AI User Research
Research user expectations, mental models, trust levels, and interaction patterns for AI-powered products.
Context
You are planning or conducting AI user research for $ARGUMENTS.
Instructions
-
Define research objectives:
- What do we need to understand about how users perceive or interact with the AI feature?
- Are we exploring (generative) or validating (evaluative) research?
- What decisions will this research inform?
-
Mental model elicitation techniques:
- Think-aloud protocol: ask users to narrate their thoughts while using the AI feature; surface assumptions about how the AI "works"
- Mental model interviews: "What do you think happens when you [trigger AI action]?" / "Where do you think this answer comes from?"
- Card sorting for AI concepts: have users sort AI-related terms (suggestion, prediction, recommendation) to understand their vocabulary
- Analogy probing: "What does this AI remind you of? A search engine? A human assistant? A calculator?"
- Document the gap between users' mental model and the actual model behaviour — design to bridge it
-
Trust calibration research:
- Over-trust (automation bias): users accept AI outputs without questioning even when wrong — test by inserting intentional errors
- Under-trust: users ignore or override AI outputs even when correct — identify friction that prevents adoption
- Trust calibration interviews: "When would you feel confident acting on this output? When would you want to verify it?"
- Segment by: user domain expertise, prior AI product experience, outcome stakes (high vs. low)
- Design signals to right-size trust: confidence indicators, source citations, error rates disclosed
-
Error perception and recovery research:
- How do users react when the AI is wrong? (frustration, confusion, permanent abandonment, forgiving retry)
- What language makes AI errors understandable and recoverable vs. alarming?
- Test error message framing: "I'm not sure about this" vs. "I couldn't find an answer" vs. "Here's my best guess"
+===+
| EXERCISE INSTRUCTIONS |
**a)** In the guide on AI user research, which three AI-related terms are offered as examples for card sorting?
**b)** Output the portion of the guide on AI user research starting at "- Design signals" and ending at "abandonment, forgiving retry)".
**c)** Write the next part of the guide on AI user research, picking up after its final line.

| STORED DATA |
+===+
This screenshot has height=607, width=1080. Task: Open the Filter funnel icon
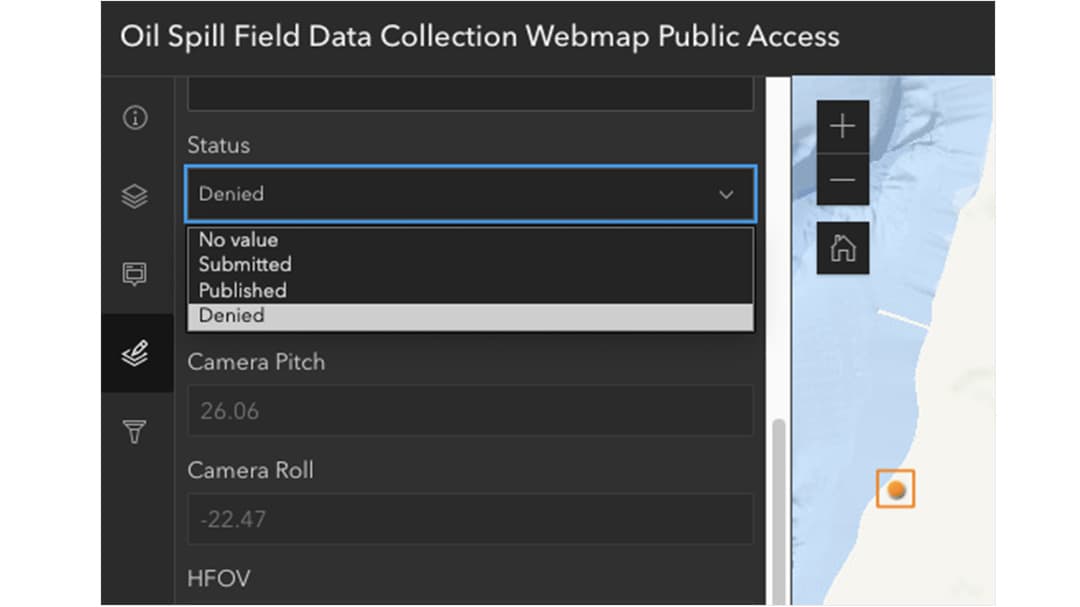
+===+
| EXERCISE ANSWERS |
**a)** Suggestion, prediction, and recommendation.

**b)**
- Design signals to right-size trust: confidence indicators, source citations, error rates disclosed
-
Error perception and recovery research:
- How do users react when the AI is wrong? (frustration, confusion, permanent abandonment, forgiving retry)

**c)**
- Measure: recovery rate (do users retry after an error?), abandonment rate by error type
- Map the emotional response arc: initial error encounter → understanding → recovery → trust recalibration
-
Wizard of Oz testing for AI prototypes:
- Simulate AI behaviour with a human operator ("wizard") before building the model
- Use case: test user reactions to an AI-generated output without investing in model development
- Setup: user interacts with a mockup UI; researcher manually provides "AI" responses via a separate channel
- Measure: user satisfaction with output quality, trust calibration, interaction patterns, and edge case discovery
- Debrief participants after: reveal the Wizard of Oz setup and gather meta-feedback on expectations
-
Think-aloud protocols for AI interactions:
- Concurrent think-aloud: users narrate in real time (best for task-based usability studies)
- Retrospective think-aloud: users narrate after watching a recording of themselves (less disruptive for fast AI interactions)
- Focus probes for AI: "What did you expect to happen?", "Why did you [accept/reject] that output?", "Would you trust this for an important decision?"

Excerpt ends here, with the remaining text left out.